In broader chemical education, this problem is a classic demonstration of salt hydrolysis and conjugate acid-base relationships. It reinforces several central ideas at once:

• Salts can change pH depending on the acid and base they come from.
• The conjugate base of a weak acid is basic.
• Equilibrium constants connect through Kw.
• Weak-acid and weak-base approximations can simplify calculations dramatically.

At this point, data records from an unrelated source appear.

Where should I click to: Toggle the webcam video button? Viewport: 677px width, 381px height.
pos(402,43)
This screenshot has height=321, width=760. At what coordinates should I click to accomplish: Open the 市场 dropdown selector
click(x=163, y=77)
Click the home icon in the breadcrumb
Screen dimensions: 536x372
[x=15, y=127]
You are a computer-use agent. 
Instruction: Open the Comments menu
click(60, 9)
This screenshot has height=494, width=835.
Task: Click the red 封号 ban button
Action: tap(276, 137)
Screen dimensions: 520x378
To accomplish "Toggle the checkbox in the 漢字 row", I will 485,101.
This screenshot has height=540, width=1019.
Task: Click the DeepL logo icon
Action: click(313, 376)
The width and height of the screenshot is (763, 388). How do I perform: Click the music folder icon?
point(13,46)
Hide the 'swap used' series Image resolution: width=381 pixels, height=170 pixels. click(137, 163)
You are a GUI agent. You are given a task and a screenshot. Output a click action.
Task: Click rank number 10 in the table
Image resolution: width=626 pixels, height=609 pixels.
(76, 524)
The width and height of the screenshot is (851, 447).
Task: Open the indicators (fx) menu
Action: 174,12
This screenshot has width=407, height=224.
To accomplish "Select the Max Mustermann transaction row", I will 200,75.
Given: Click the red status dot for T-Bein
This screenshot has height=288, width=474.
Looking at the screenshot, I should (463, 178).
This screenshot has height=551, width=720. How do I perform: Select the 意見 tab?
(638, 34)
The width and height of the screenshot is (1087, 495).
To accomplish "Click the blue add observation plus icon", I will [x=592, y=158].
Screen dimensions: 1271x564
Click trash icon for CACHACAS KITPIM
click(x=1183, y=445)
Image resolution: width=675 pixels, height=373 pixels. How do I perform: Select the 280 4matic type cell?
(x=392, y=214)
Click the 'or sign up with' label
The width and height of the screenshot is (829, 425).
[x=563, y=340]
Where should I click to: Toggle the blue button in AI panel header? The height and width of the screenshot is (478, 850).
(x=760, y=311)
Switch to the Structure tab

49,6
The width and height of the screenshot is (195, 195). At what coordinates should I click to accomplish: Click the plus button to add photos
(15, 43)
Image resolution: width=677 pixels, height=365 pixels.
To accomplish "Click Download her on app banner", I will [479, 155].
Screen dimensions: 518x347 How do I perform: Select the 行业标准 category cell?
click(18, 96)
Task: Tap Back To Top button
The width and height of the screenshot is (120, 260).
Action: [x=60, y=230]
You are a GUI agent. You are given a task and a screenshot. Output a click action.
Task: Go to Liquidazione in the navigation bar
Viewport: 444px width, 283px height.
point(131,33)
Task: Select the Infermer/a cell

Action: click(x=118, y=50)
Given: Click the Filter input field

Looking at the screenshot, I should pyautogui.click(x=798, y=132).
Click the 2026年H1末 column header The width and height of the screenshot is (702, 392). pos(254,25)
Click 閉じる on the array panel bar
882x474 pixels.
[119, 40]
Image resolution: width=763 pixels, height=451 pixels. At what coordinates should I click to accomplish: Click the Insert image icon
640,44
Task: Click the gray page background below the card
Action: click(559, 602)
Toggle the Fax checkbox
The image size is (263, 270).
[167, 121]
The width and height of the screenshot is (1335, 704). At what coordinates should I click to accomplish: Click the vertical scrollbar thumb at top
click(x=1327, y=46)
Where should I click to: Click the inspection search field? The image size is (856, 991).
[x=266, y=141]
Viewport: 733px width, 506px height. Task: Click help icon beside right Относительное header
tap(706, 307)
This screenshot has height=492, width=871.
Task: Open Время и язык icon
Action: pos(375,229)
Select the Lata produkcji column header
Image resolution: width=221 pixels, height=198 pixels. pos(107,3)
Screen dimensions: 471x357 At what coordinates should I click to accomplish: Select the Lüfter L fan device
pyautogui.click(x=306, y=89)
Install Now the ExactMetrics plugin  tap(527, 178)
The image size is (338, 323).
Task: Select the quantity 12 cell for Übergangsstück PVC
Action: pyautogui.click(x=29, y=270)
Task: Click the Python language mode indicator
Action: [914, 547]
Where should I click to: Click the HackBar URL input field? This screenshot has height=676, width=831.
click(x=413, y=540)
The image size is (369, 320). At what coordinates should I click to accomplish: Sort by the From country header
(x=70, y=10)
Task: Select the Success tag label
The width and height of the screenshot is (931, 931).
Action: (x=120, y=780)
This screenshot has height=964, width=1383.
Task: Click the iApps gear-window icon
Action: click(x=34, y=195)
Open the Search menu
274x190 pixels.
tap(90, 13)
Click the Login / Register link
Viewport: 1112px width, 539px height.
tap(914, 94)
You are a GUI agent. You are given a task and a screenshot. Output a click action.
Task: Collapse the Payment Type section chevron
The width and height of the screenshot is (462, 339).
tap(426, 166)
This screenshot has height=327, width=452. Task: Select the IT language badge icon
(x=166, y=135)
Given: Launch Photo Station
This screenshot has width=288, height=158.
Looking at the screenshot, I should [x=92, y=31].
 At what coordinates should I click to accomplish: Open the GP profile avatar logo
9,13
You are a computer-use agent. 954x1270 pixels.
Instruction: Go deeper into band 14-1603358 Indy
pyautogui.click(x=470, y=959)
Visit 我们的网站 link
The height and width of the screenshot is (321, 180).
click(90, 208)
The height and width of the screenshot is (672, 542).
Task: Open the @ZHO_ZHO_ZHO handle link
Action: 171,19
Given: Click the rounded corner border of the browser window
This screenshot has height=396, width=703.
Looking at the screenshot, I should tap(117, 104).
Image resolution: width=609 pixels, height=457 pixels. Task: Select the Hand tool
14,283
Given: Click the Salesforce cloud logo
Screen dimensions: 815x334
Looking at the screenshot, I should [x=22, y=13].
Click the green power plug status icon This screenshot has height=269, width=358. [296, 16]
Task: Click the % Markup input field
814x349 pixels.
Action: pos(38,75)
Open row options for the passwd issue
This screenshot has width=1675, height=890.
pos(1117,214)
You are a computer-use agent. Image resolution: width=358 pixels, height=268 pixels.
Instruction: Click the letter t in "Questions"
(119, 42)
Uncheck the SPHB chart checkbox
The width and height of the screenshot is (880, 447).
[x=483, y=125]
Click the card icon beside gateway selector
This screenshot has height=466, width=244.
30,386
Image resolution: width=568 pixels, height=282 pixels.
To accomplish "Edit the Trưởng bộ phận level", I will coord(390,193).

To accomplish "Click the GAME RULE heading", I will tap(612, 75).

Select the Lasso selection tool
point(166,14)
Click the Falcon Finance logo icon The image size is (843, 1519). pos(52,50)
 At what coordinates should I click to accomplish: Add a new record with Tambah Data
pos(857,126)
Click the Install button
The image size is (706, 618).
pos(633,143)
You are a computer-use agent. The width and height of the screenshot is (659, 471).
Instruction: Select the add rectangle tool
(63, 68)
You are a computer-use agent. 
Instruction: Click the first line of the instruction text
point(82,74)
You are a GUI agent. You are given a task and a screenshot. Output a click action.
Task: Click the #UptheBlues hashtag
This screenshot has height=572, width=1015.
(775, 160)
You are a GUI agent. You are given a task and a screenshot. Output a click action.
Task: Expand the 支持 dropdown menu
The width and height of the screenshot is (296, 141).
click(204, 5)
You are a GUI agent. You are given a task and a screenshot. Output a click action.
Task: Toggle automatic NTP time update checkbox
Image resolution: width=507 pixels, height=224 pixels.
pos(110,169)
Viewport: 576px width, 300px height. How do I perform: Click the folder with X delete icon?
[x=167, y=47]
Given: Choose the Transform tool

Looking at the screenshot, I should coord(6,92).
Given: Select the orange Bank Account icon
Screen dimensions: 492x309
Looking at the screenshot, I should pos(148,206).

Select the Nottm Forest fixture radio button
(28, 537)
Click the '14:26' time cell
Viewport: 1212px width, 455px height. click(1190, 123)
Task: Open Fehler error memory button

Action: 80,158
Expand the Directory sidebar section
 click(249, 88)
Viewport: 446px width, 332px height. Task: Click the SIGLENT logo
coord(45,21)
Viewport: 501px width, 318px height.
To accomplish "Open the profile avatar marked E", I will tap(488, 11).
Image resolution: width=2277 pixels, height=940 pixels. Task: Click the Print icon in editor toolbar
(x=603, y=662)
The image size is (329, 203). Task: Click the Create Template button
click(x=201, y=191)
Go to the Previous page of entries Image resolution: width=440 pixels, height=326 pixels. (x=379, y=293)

Reference chemistry workflow for exams and homework

If you need a repeatable system for similar pH questions, use this sequence:

1. Identify whether the species is acidic, basic, or neutral.
2. Write the relevant hydrolysis or dissociation equation.
3. Determine whether Ka, Kb, pKa, or pKb is needed.
4. Convert constants if necessary using Kw.
5. Set up an ICE table.
6. Solve using the quadratic or the justified approximation.
7. Convert to pOH or pH as needed.
8. Check whether the answer is chemically reasonable.

For 0.36 M NaNO2, the chemically reasonable answer must be above 7 but nowhere near the pH of a strong base. A result around 8.5 passes that reality check.

Authoritative sources for acid-base and aqueous equilibrium concepts

For deeper study, consult these reputable educational and government resources:

• University of Illinois chemistry resources on equilibrium and calculations
• University of Wisconsin acid-base equilibrium tutorial
• U.S. Environmental Protection Agency overview of pH in aqueous systems

Bottom line

If you are asked to calculate the pH of a solution of 0.36 M NaNO2, the core idea is that nitrite is a weak base in water. Use the Ka of nitrous acid to find Kb for NO2^–, solve for hydroxide concentration, then convert to pH. With Ka(HNO2) = 4.0 × 10^-4 at 25 C, the solution comes out to approximately pH 8.48. That answer is consistent with a mildly basic salt solution and is a textbook example of salt hydrolysis from the conjugate base of a weak acid.